González similarly welcomed the efforts by the Canadian, Chilean, and Uruguayan governments to add in gender chapters to their existing trade deals, while noting that women still face barriers in a host of areas.
For example, she noted the low percentages when it comes to women’s involvement in e-commerce, due to factors such as not owning a mobile phone, not having internet access, or not having the necessary digital literacy.
She also described the strikingly low numbers of US companies owned by women that participate in “high economic impact” sectors, while noting that countries in both the developed and developing world face similar problems.
“Women in trade and [small and medium-sized enterprises] are two sides of the same coin. Competitiveness and trade are two sides of the same coin. Women’s economic empowerment and inclusive growth are two sides of the same coin,” she said.

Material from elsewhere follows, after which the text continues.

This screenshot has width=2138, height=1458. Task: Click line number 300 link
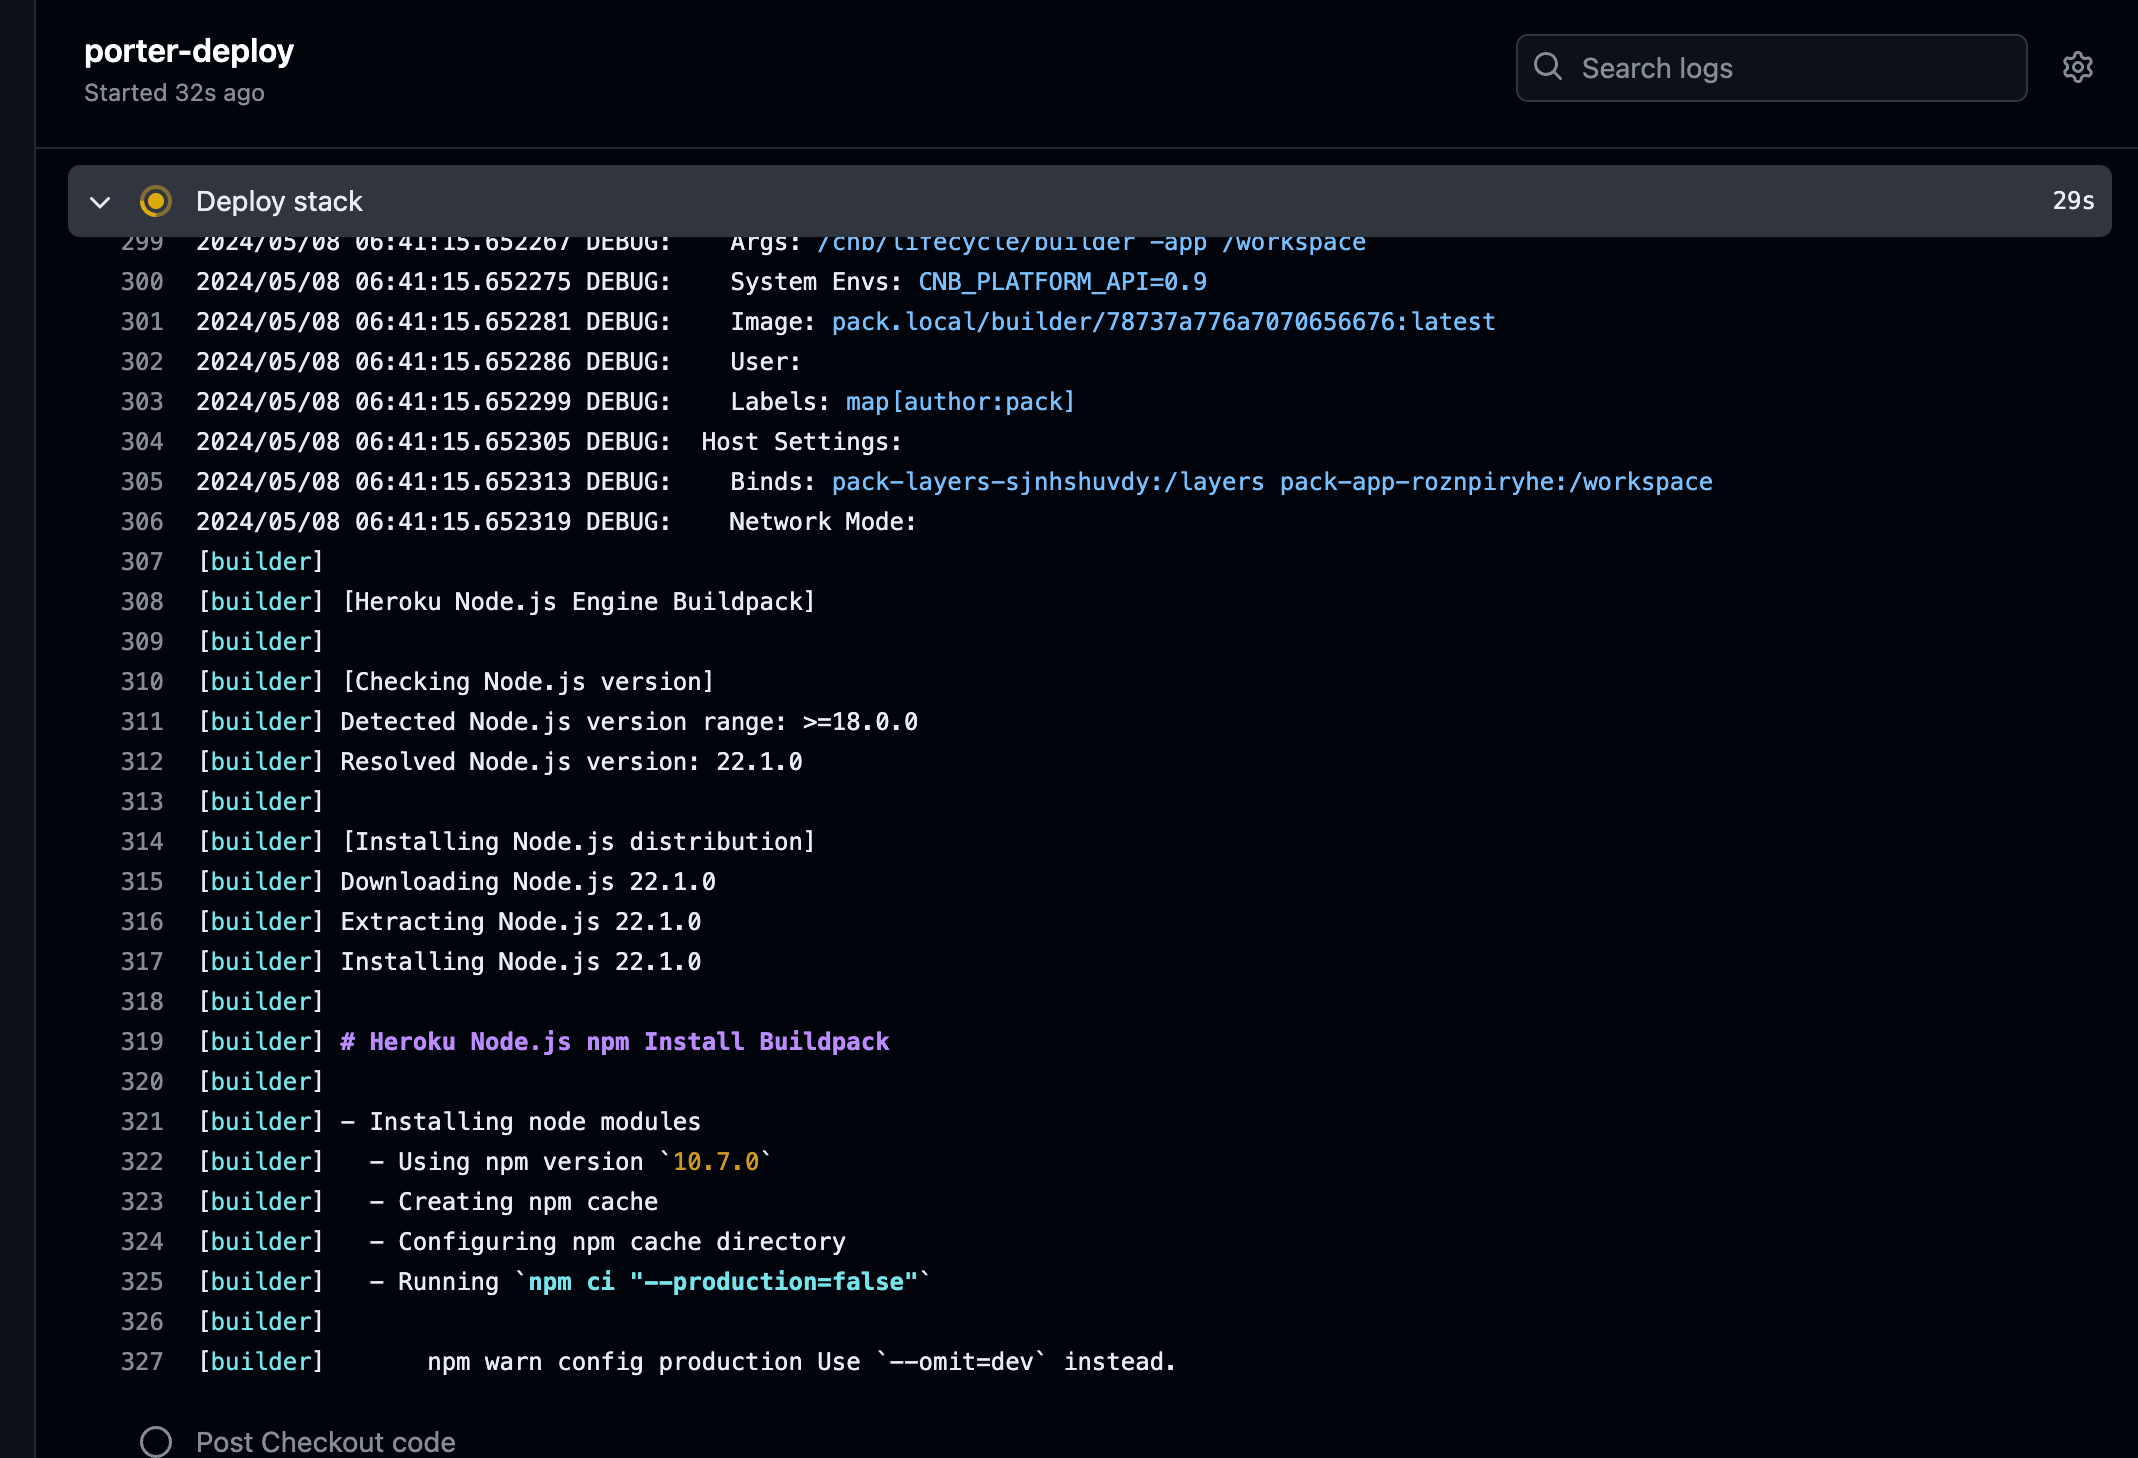142,282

González also outlined her organisation’s work in this area under the SheTrades initiative to facilitate greater participation by women in global markets.
Azevêdo calls for greater engagement
The heads of the World Trade Organization (WTO) and the UN Conference on Trade and Development (UNCTAD) were also on hand during the Brussels meet, with each official outlining some of the barriers women face in this field, and ways to begin moving forward.
“The gender gap is great and a lot more needs to be done to close it,” said WTO Director-General Roberto Azevêdo, outlining challenges ranging from access to capital to cultural norms, and noting the link between SMEs and women’s economic opportunity.
He also reiterated concerns over getting the necessary data in understanding the gender-trade nexus, which he warned are hindering action in this area, along with calling for greater work in this area.
In a separate WTO brochure released the same day, Azevêdo reiterated that case, stating that “investing in women – and empowering women to invest in themselves - is a risk free venture.”
The WTO publication outlines specific benefits that can derive from making this topic a priority, citing cases where creating employment opportunities for women lead to more girls being enrolled in schools, among others.
However, it also notes that women often face high hurdles for engaging in trade, including gender-biased legal systems, limited access to finance, and poor working conditions. At the WTO institutional level, the brochure outlines areas where the organisation may help – such as through trade facilitation rules and the negotiation of “trade-related development decisions.”